Thursday, April 14, 2016

THE PULP CALENDAR: April 14


I don't own this 1934 Argosy, but you'll recall that I do own the previous week's issue. So I can say a little bit more about some of April 14's contents by referring to April 7's "Looking Ahead!" page. For instance, what's the deal with the giant pirate with the loud jacket on the cover? "Fred MacIsaac presents an unusual serial -- a queerly assorted group of passengers aboard a sailing vessel bound around the world. When mutiny threatens, they are quite literally between The Devil and the Deep." As for the pirate and his jacket, we must write those off as artistic license.

This issue has two novelettes.
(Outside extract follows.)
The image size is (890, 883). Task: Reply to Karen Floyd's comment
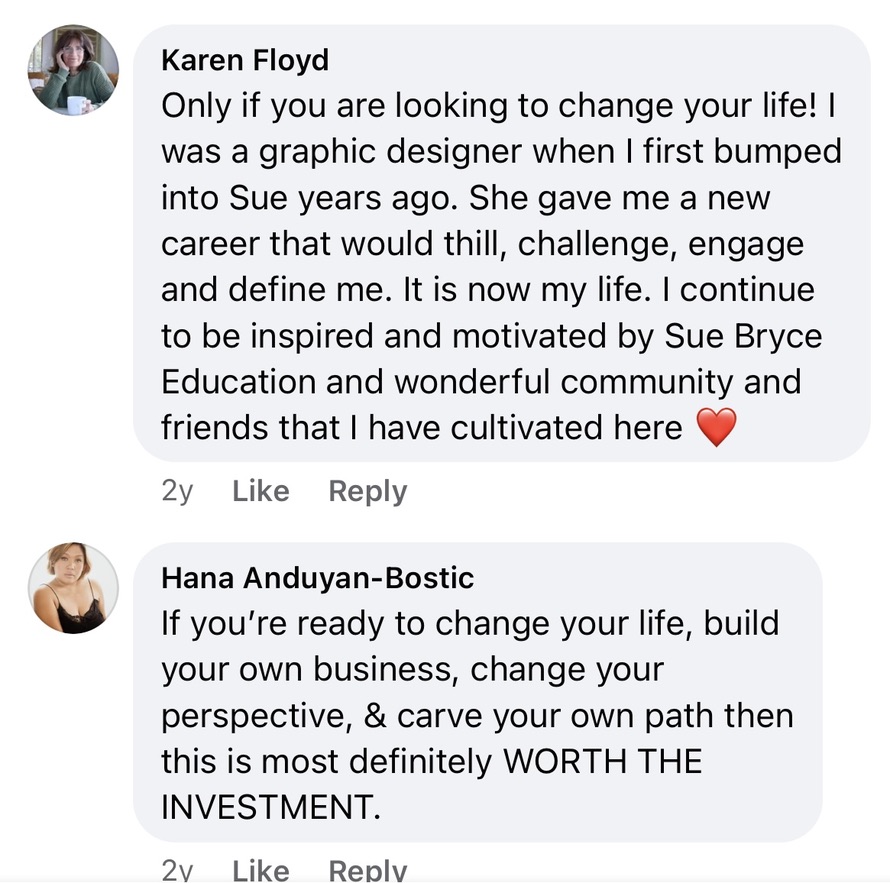point(368,491)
In Anthony M. Rud's "White Fires," "A jungle-trained white youth with strange powers falls into a crooks' haven in South America." In Weed Dickinson's "Crime in the Clouds," "It started as a press-agent's scheme and ended as the aviation crime of the year." Whatever it is, you'll have to read the April 14 number to find out.

The rest I have to figure out for myself. Karl W. Detzer's serial The Fatal Alarm got off to a good start last week so I trust it will stay good. Max Brand continues his western serial Brother of the Cheyennes, and people seem to have liked his work in that genre. That leaves Edward C. Acheson's "Alibi," apparently his pulp debut and his only appearance in Argosy. He turns out to have been the brother of Dean Acheson, the onetime U.S. Secretary of State, as well as a crime reporter for the Hartford Courant and, in later life, an OSS agent and professor of economics. By comparison, H. M. Sutherland, author of "Poker," was just a guy. He wrote a lot more than Acheson, and probably had to.